Collection entries:
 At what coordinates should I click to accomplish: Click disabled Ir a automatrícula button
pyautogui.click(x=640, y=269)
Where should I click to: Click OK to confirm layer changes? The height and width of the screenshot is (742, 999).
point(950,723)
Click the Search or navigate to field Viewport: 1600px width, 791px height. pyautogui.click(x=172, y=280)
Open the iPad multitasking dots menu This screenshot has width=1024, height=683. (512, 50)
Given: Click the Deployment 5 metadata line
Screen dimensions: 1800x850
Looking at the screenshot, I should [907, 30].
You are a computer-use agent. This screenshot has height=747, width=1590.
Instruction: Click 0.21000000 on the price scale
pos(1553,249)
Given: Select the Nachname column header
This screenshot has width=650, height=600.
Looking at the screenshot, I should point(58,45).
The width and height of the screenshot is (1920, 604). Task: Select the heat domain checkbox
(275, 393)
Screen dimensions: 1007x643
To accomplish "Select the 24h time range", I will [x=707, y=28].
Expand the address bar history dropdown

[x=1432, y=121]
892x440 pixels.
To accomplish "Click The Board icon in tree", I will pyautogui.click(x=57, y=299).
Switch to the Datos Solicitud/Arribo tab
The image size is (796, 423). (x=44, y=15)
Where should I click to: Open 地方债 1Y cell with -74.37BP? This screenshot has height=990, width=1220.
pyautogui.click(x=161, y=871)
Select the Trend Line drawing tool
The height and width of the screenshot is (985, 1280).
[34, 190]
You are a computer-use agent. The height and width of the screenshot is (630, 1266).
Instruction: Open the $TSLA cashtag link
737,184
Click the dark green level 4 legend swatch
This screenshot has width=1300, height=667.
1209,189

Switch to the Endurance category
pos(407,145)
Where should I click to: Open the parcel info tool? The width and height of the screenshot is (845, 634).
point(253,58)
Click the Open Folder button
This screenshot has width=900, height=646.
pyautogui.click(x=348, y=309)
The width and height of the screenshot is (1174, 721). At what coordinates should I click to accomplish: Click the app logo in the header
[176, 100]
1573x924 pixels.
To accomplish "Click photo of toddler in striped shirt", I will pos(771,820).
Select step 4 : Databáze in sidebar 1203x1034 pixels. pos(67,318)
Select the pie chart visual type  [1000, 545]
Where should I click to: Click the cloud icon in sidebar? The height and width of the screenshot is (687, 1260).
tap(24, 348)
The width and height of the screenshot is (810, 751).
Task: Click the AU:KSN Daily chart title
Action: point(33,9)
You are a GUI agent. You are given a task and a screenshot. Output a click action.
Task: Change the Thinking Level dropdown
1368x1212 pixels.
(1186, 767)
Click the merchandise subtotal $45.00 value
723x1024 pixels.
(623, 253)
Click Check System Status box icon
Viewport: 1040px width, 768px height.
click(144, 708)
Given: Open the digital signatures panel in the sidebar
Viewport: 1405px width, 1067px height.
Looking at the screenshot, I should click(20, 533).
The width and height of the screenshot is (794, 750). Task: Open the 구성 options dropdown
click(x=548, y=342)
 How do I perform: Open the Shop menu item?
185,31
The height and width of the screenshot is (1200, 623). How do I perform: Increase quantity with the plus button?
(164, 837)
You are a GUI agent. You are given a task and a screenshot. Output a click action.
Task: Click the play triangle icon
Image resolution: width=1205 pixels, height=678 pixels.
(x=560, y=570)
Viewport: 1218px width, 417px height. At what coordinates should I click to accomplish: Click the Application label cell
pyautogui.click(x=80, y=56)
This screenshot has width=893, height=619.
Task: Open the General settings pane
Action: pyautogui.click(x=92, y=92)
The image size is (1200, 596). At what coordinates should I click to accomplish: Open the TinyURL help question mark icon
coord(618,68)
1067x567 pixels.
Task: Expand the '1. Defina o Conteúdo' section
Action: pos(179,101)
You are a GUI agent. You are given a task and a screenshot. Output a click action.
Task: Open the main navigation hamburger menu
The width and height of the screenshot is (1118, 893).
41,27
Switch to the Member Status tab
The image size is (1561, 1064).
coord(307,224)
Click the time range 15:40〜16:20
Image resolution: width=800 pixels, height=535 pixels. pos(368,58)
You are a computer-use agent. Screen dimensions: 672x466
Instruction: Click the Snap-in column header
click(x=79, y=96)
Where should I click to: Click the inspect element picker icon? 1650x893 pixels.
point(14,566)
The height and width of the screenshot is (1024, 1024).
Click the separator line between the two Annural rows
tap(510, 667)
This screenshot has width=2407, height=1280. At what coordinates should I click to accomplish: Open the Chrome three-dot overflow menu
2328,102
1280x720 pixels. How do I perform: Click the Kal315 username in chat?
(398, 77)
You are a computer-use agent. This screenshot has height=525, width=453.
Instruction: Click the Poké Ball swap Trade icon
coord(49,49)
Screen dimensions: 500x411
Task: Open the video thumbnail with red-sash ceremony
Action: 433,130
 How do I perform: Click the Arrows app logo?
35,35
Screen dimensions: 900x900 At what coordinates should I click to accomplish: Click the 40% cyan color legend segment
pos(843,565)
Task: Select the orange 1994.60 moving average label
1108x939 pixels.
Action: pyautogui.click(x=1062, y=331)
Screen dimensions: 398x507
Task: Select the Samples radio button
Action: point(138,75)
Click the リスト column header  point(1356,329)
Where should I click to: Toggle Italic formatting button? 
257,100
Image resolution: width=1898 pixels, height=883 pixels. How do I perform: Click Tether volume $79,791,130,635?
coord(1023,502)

Work item: Full repetition needed. Write out every entry above exactly as given.

Result for this exercise:
 At what coordinates should I click to accomplish: Click disabled Ir a automatrícula button
pyautogui.click(x=640, y=269)
Where should I click to: Click OK to confirm layer changes? The height and width of the screenshot is (742, 999).
point(950,723)
Click the Search or navigate to field Viewport: 1600px width, 791px height. pyautogui.click(x=172, y=280)
Open the iPad multitasking dots menu This screenshot has width=1024, height=683. (512, 50)
Given: Click the Deployment 5 metadata line
Screen dimensions: 1800x850
Looking at the screenshot, I should [907, 30].
You are a computer-use agent. This screenshot has height=747, width=1590.
Instruction: Click 0.21000000 on the price scale
pos(1553,249)
Given: Select the Nachname column header
This screenshot has width=650, height=600.
Looking at the screenshot, I should point(58,45).
The width and height of the screenshot is (1920, 604). Task: Select the heat domain checkbox
(275, 393)
Screen dimensions: 1007x643
To accomplish "Select the 24h time range", I will [x=707, y=28].
Expand the address bar history dropdown

[x=1432, y=121]
892x440 pixels.
To accomplish "Click The Board icon in tree", I will pyautogui.click(x=57, y=299).
Switch to the Datos Solicitud/Arribo tab
The image size is (796, 423). (x=44, y=15)
Where should I click to: Open 地方债 1Y cell with -74.37BP? This screenshot has height=990, width=1220.
pyautogui.click(x=161, y=871)
Select the Trend Line drawing tool
The height and width of the screenshot is (985, 1280).
[34, 190]
You are a computer-use agent. The height and width of the screenshot is (630, 1266).
Instruction: Open the $TSLA cashtag link
737,184
Click the dark green level 4 legend swatch
This screenshot has width=1300, height=667.
1209,189

Switch to the Endurance category
pos(407,145)
Where should I click to: Open the parcel info tool? The width and height of the screenshot is (845, 634).
point(253,58)
Click the Open Folder button
This screenshot has width=900, height=646.
pyautogui.click(x=348, y=309)
The width and height of the screenshot is (1174, 721). At what coordinates should I click to accomplish: Click the app logo in the header
[176, 100]
1573x924 pixels.
To accomplish "Click photo of toddler in striped shirt", I will pos(771,820).
Select step 4 : Databáze in sidebar 1203x1034 pixels. pos(67,318)
Select the pie chart visual type  [1000, 545]
Where should I click to: Click the cloud icon in sidebar? The height and width of the screenshot is (687, 1260).
tap(24, 348)
The width and height of the screenshot is (810, 751).
Task: Click the AU:KSN Daily chart title
Action: point(33,9)
You are a GUI agent. You are given a task and a screenshot. Output a click action.
Task: Change the Thinking Level dropdown
1368x1212 pixels.
(1186, 767)
Click the merchandise subtotal $45.00 value
723x1024 pixels.
(623, 253)
Click Check System Status box icon
Viewport: 1040px width, 768px height.
click(144, 708)
Given: Open the digital signatures panel in the sidebar
Viewport: 1405px width, 1067px height.
Looking at the screenshot, I should click(20, 533).
The width and height of the screenshot is (794, 750). Task: Open the 구성 options dropdown
click(x=548, y=342)
 How do I perform: Open the Shop menu item?
185,31
The height and width of the screenshot is (1200, 623). How do I perform: Increase quantity with the plus button?
(164, 837)
You are a GUI agent. You are given a task and a screenshot. Output a click action.
Task: Click the play triangle icon
Image resolution: width=1205 pixels, height=678 pixels.
(x=560, y=570)
Viewport: 1218px width, 417px height. At what coordinates should I click to accomplish: Click the Application label cell
pyautogui.click(x=80, y=56)
This screenshot has width=893, height=619.
Task: Open the General settings pane
Action: pyautogui.click(x=92, y=92)
The image size is (1200, 596). At what coordinates should I click to accomplish: Open the TinyURL help question mark icon
coord(618,68)
1067x567 pixels.
Task: Expand the '1. Defina o Conteúdo' section
Action: pos(179,101)
You are a GUI agent. You are given a task and a screenshot. Output a click action.
Task: Open the main navigation hamburger menu
The width and height of the screenshot is (1118, 893).
41,27
Switch to the Member Status tab
The image size is (1561, 1064).
coord(307,224)
Click the time range 15:40〜16:20
Image resolution: width=800 pixels, height=535 pixels. pos(368,58)
You are a computer-use agent. Screen dimensions: 672x466
Instruction: Click the Snap-in column header
click(x=79, y=96)
Where should I click to: Click the inspect element picker icon? 1650x893 pixels.
point(14,566)
The height and width of the screenshot is (1024, 1024).
Click the separator line between the two Annural rows
tap(510, 667)
This screenshot has width=2407, height=1280. At what coordinates should I click to accomplish: Open the Chrome three-dot overflow menu
2328,102
1280x720 pixels. How do I perform: Click the Kal315 username in chat?
(398, 77)
You are a computer-use agent. This screenshot has height=525, width=453.
Instruction: Click the Poké Ball swap Trade icon
coord(49,49)
Screen dimensions: 500x411
Task: Open the video thumbnail with red-sash ceremony
Action: 433,130
 How do I perform: Click the Arrows app logo?
35,35
Screen dimensions: 900x900 At what coordinates should I click to accomplish: Click the 40% cyan color legend segment
pos(843,565)
Task: Select the orange 1994.60 moving average label
1108x939 pixels.
Action: pyautogui.click(x=1062, y=331)
Screen dimensions: 398x507
Task: Select the Samples radio button
Action: point(138,75)
Click the リスト column header  point(1356,329)
Where should I click to: Toggle Italic formatting button? 
257,100
Image resolution: width=1898 pixels, height=883 pixels. How do I perform: Click Tether volume $79,791,130,635?
coord(1023,502)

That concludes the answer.